Die Erfolgreichen der Zukunft haben vor allem drei Stärken: Schnelligkeit(heißt auch Mut zum Risiko und Entscheidungsfreude), Einfachheit (nicht alles so kompliziert oder dreifach genäht) und effektives ZeitManagement (nicht 70 Stunden pro Woche unproduktiv, sondern 40 Stunden hart, aber effektiv).

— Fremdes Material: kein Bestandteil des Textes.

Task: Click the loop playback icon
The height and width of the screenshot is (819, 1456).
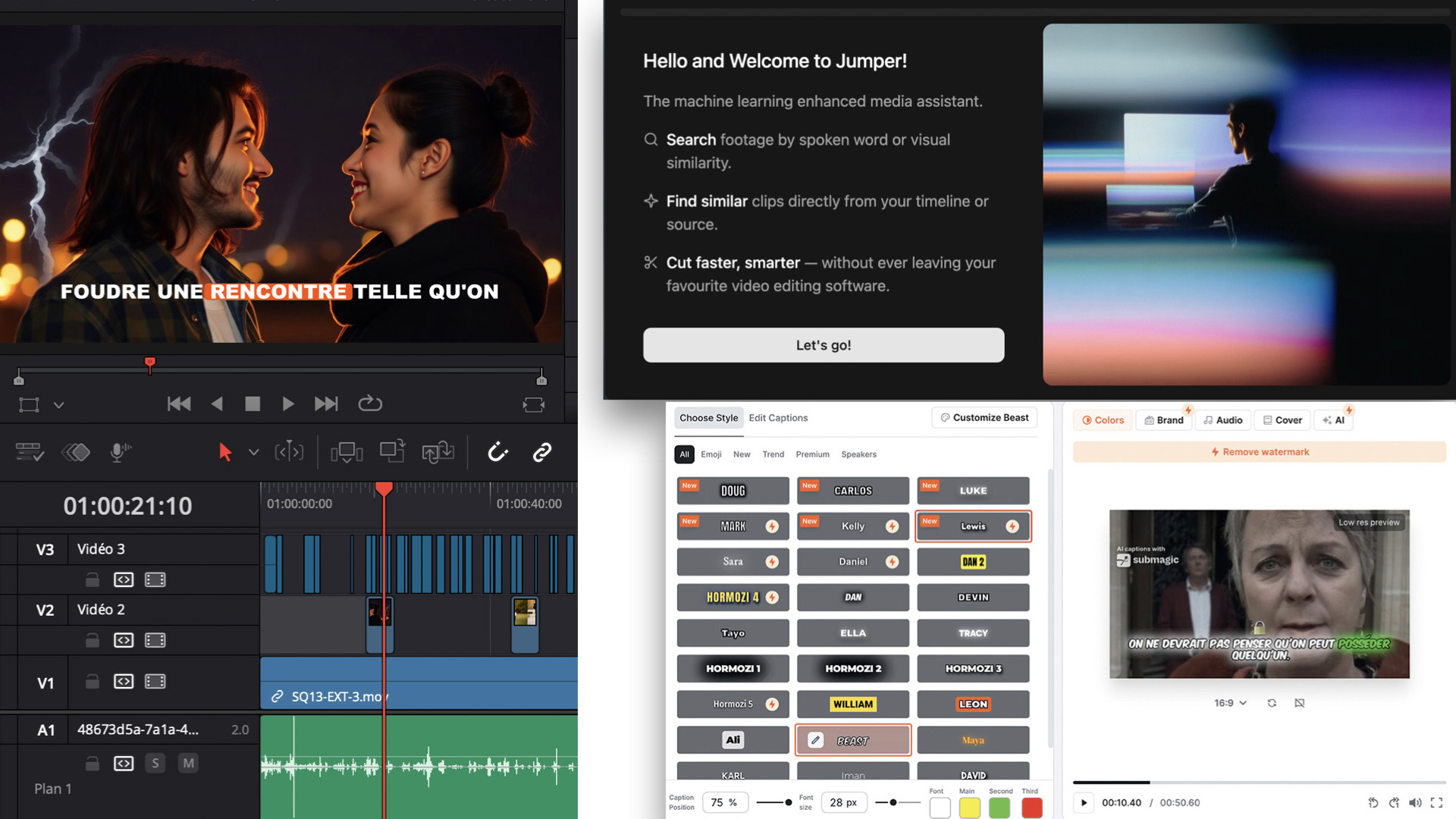Action: (x=370, y=403)
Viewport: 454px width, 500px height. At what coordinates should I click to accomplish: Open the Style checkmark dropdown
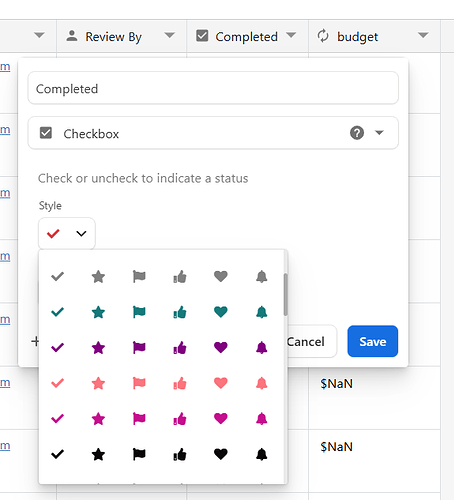click(67, 233)
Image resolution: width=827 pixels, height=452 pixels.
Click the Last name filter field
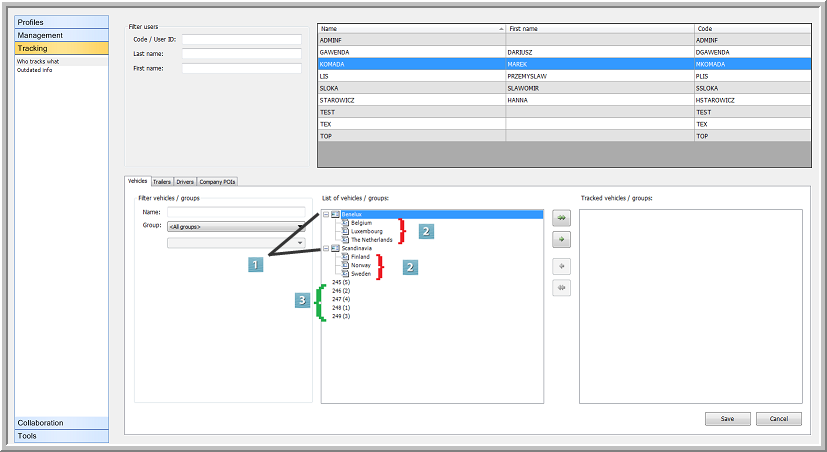[x=241, y=54]
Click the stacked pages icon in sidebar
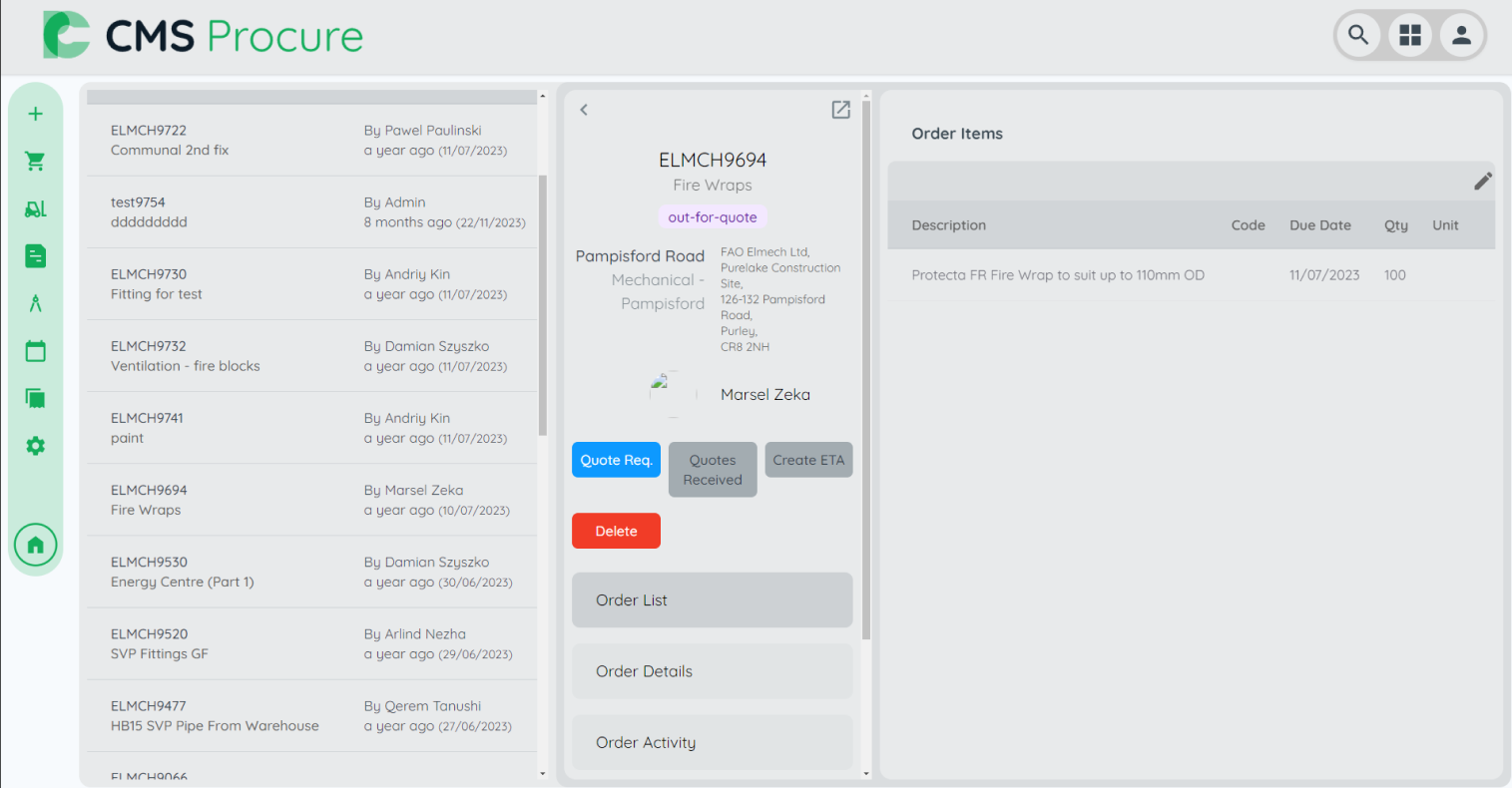 [x=36, y=398]
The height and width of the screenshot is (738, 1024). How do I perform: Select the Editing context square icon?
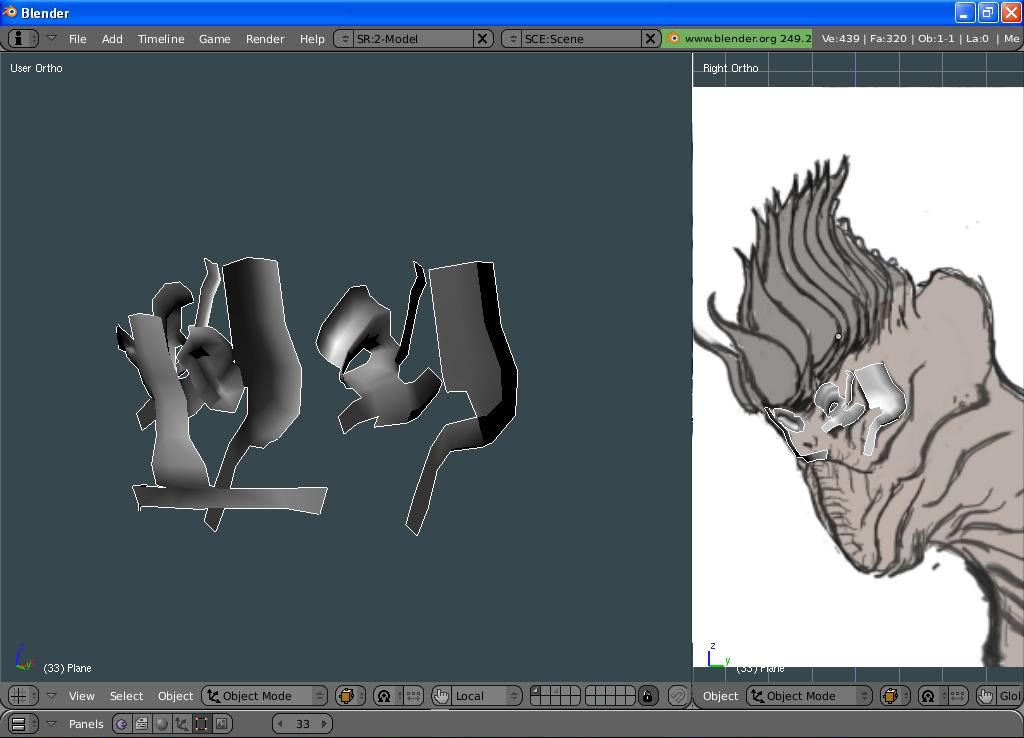(202, 724)
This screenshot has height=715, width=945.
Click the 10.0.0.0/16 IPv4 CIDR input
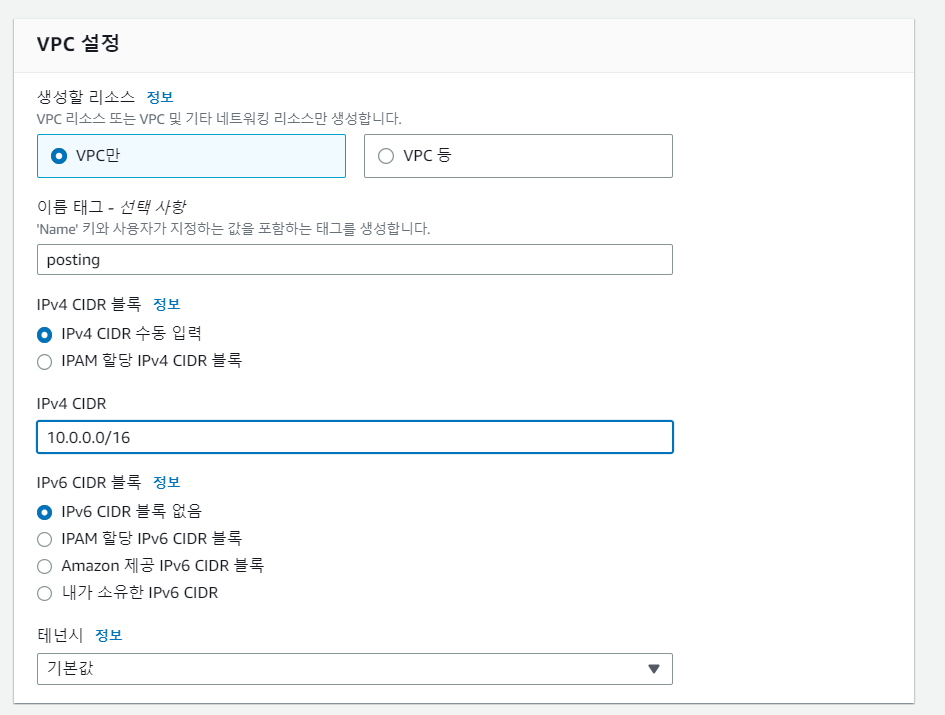coord(354,437)
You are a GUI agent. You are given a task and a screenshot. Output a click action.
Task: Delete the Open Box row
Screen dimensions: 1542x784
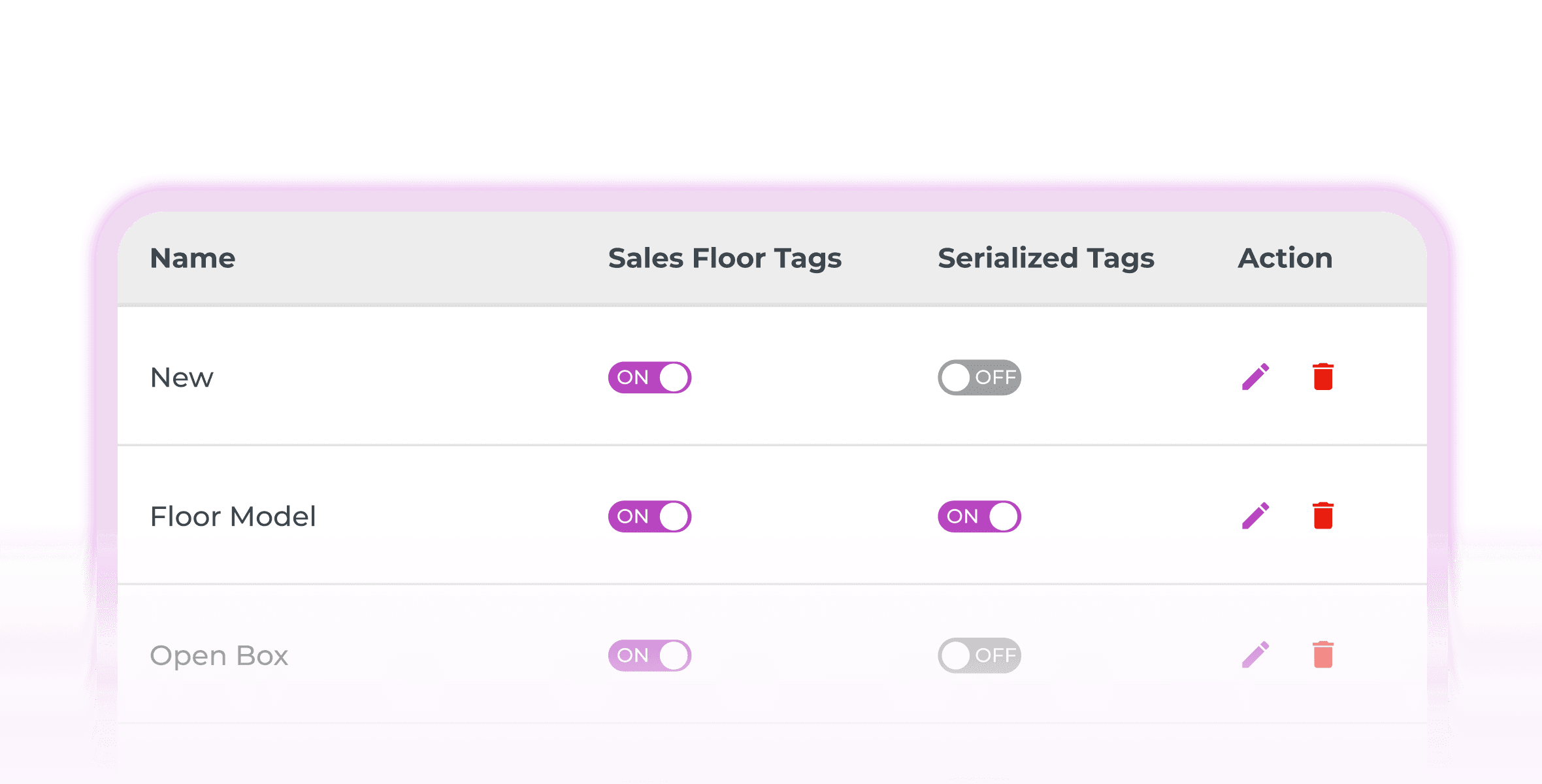click(x=1322, y=655)
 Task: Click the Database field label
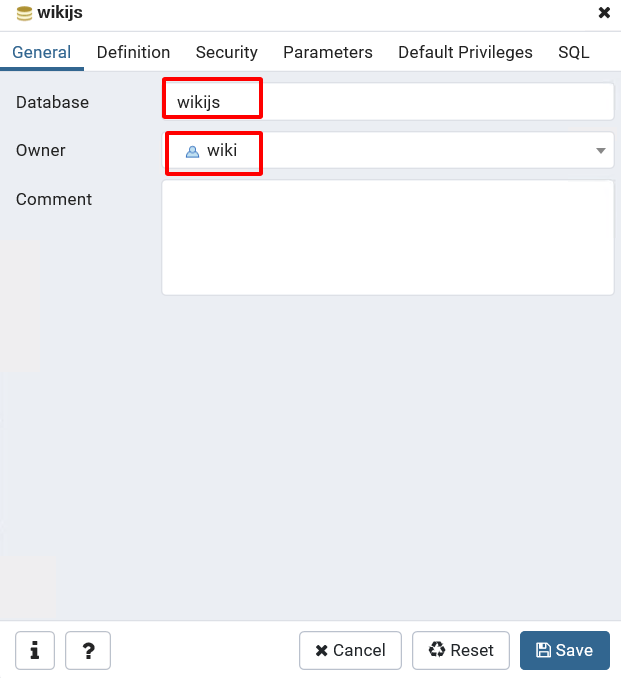(x=52, y=102)
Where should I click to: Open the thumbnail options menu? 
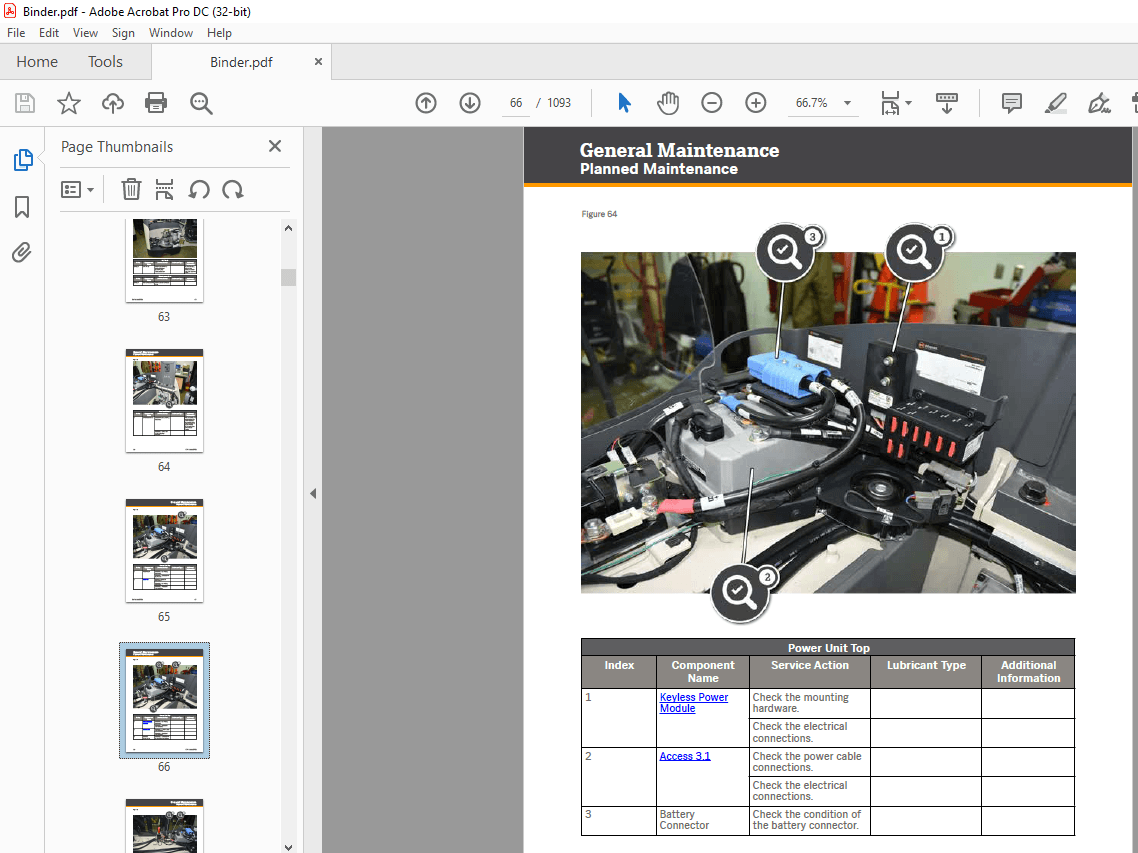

Und letztlich braucht jeder Mensch, wenn er langfristig Erfolg haben will, eine gesunde Balance in seinem Leben. Es scheint mir fast ein Naturgesetz zu sein, dass sich die meisten Erfolgsmenschen außerhalb des Berufes und jenseits von Laptop und Smartphone auf ihr intaktes Privatleben konzentrieren. Lebenspartner, Familie, Kinder, Freundeskreis bilden bei den meisten den ausgleichenden Pol zum beruflichen Engagement. Hoffentlich wird das bei künftigen Karrieren auch so bleiben.

Wer all diese Anforderungen erfüllt, kann eigentlich nur gewinnen. Für ihn hat Karriere nicht mehr den Reiz von „ranks and titles“, sondern von persönlichem Wachstum, Multikompetenz, Verantwortung, Selbstverwirklichung und Entscheidungseinfluss. Wenn wir Innovation wirklich ernst meinen, brauchen wir Menschen, die sich vom althergebrachten Karrieredenken verabschieden.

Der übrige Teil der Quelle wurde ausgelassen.